Can you prove this, or are you just relying on the IDF's claims without any evidence again? Considering their long history of telling blatant lies to avoid prosecuting war criminals within their ranks why do you treat their statements to hold any more authority than those of Hamas?

Also, "Hamas is responsible for the Israelis shooting civilians waving white flags because they don't obey the laws of war" is a pretty bold take. The Israelis used human shields and sometimes fought out of uniform on October 7, does it therefore follow that they're responsible for Hamas shooting civilians?
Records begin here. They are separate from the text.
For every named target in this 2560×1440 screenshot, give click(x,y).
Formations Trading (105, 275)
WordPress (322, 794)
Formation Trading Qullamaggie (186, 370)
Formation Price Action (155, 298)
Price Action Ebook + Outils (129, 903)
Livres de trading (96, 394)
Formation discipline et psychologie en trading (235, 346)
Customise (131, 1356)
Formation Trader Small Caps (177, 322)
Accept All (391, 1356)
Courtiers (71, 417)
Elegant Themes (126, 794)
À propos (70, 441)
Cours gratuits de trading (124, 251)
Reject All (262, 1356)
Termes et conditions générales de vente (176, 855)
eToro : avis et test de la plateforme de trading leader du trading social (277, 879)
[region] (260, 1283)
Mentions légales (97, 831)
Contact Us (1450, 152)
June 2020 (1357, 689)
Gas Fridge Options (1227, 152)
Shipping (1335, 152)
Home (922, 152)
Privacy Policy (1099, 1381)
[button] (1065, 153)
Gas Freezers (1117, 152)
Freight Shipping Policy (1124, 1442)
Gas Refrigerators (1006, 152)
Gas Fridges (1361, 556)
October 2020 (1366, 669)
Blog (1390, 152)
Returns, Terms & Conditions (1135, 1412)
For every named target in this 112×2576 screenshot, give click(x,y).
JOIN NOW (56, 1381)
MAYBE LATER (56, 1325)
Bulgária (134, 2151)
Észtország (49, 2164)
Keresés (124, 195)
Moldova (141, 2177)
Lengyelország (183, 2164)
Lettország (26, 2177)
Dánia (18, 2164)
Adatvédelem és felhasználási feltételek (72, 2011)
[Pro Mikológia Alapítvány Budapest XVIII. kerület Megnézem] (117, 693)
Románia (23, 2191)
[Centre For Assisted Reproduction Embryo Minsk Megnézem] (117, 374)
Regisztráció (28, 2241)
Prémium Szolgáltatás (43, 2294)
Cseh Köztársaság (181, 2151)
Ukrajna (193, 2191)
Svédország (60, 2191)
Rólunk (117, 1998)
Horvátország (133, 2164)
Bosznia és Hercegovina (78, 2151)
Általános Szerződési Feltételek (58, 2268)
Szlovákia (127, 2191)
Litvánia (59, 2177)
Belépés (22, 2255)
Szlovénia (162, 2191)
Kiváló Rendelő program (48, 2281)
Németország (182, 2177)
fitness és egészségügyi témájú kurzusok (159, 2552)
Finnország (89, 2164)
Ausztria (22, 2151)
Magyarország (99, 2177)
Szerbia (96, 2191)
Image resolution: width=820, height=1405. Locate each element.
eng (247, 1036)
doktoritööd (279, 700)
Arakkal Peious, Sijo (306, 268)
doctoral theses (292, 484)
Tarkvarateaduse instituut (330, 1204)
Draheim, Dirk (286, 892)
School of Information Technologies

Israel violating UN resolution by dropping bombs on Rafah.



No more weapons.

Unless the US has a way to get the hostages back, cutting off Israel won't stop the war, it will only escalate it. Biden knows this.

What's your logic here? Cutting off US weapons doesn't materially affect the balance of power between Israel and Hamas and Hamas no longer has the power to escalate beyond what it's already doing. So are you suggesting that Israel is going to escalate things because it's not receiving military aid?

Absolutely. Placing Israel under a weapons embargo (which is what this would be) would give them a ticking clock. They would then seek to finish off the threat of Hamas in ways that would make the war up until now look like a walk in the park. This is a thoroughly predictable outcome, which is why Biden, a very smart and effective President, has not taken that tack especially given that he can wait Netanyahu out.

If Israel was under a weapons embargo their air force would be grounded, they'd have no bombs, no artillery and no Iron Dome. Short of literally nuking Gaza there is no way they could escalate in any meaningful sense without American support.